The request: Set out the part of the records that opens with the line containing "You are a GUI" and closes with the line containing "Action: [x=525, y=117]", both lines included, as a Markdown table with the columns Row and Line. Number each line in order, and leave out blank lines.

Provided entries:
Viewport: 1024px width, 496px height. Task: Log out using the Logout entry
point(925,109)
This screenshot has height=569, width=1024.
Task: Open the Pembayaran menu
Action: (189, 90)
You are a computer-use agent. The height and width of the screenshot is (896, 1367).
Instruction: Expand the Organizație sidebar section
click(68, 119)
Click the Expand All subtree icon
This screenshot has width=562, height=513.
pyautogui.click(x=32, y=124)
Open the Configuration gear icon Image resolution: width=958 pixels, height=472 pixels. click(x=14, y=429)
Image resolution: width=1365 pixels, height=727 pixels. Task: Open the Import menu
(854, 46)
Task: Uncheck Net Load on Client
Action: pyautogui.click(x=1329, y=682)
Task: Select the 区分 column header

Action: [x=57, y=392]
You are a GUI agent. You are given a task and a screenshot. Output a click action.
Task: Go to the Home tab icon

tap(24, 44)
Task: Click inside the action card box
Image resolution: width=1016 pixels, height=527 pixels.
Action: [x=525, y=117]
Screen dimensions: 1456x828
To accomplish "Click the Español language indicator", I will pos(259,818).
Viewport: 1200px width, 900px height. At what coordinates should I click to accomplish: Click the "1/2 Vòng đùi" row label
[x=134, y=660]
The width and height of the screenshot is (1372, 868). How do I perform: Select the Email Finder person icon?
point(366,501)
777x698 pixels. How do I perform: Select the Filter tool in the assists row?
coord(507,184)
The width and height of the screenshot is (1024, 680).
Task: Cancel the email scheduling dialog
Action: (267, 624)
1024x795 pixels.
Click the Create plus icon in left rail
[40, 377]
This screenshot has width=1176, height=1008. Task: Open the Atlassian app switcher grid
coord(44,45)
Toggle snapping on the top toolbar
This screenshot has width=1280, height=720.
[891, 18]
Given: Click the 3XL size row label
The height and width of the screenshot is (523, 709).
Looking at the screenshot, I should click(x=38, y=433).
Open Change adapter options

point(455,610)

Exercise response:
| Row | Line |
|---|---|
| 1 | You are a GUI agent. You are given a task and a screenshot. Output a click action. |
| 2 | Task: Go to the Home tab icon |
| 3 | tap(24, 44) |
| 4 | Task: Click inside the action card box |
| 5 | Image resolution: width=1016 pixels, height=527 pixels. |
| 6 | Action: [x=525, y=117] |